Digital Nomad
Great British Summer Savings VAT Cut: What Digital Nomads Should Note
A temporary VAT cut from 20% to 5% on certain kids meals and days out could affect your travel expenses and business costs this summer—know what’s eligible.
By NomadicTax Research Team • 5-8 min read • June 27, 2026
## What’s the Policy?
As of **25 June 2026**, the UK rolled out a scheme called **Great British Summer Savings**, reducing **VAT from 20% to 5%** on **children’s meals** and **eligible 'day out' activities** across England, Wales, Scotland, and Northern Ireland. The aim: help families enjoy experiences without as much cost. ([gov.uk](https://www.gov.uk/government/news/great-british-summer-savings-tax-cut-on-kids-meals-and-days-out-goes-live?utm_source=openai))
## How It Impacts Digital Nomads
Digital nomads often mix travel, work, and living costs. Here are the key angles:
### Eligible and Non-eligible Expenses
**Eligible Examples:**
- A café where you work while your child eats a children’s meal.
- Museum entry, theme park tickets, or other paid attractions counted as ‘day outs’.
**Non-eligible Examples:**
- Adult meals/work lunches that don’t fall under “children’s meals”.
- Activities not recognised as ‘day outs’ under the scheme’s definitions.
### Timing Matters
The cut kicks in **25 June 2026**. If you’re living/traveling in the UK now, watch receipts and bookings after that date. Earlier purchases or bookings may use the standard 20% rate.
## Planning and Claiming Strategies
- **Track vendor eligibility**: Shops/restaurants/facilities must pass on the reduced VAT. Some may lag in updating prices; keep evidence in case of refunds/disputes.
- **Expense declaration**: For business expenses that overlap (e.g., meals during a working ‘day out’ with children), consult with an accountant to apportion costs correctly.
- **Use savings time**: For trips with children planned around meals or venues covered, align bookings after the scheme begins to catch the reduced rate.
## Practical Example
Suppose you are a digital nomad staying three months in Cornwall with your 7-year-old child.
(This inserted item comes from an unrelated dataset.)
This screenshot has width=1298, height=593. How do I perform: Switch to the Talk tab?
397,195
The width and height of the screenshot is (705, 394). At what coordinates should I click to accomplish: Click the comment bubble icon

You take them to a seaside zoo and treat them to a children’s meal afterward. Without the scheme, you’d pay 20% VAT on both attraction tickets and the meal. Under the Summer Savings scheme:
- Attraction tickets (day out) may qualify for reduced rate,
- Children’s meal definitely qualifies,
- Result: **20% → 5%** so the price drops significantly for those parts.
Even if only the meal qualifies (and not the attraction), there’s still meaningful savings.
## Cautions & Tips
- Keep receipts that clearly show the nature of purchase: date, items purchased, VAT rate applied.
- Know local implementation: Wales, Scotland, NI may have slightly different venue lists.
- Don’t assume the reduction applies everywhere—check whether providers have added disclaimers or other rules.
- For visa/tax residency matters: this policy doesn’t affect income tax or tax residency directly.
## Bottom Line
This VAT cut is a temporary relief meant for **families and domestic tourism**, but digital nomads who travel with children or incur eligible expenses can benefit too. Being aware of timing, eligible vendors, and proper documentation will help maximise savings.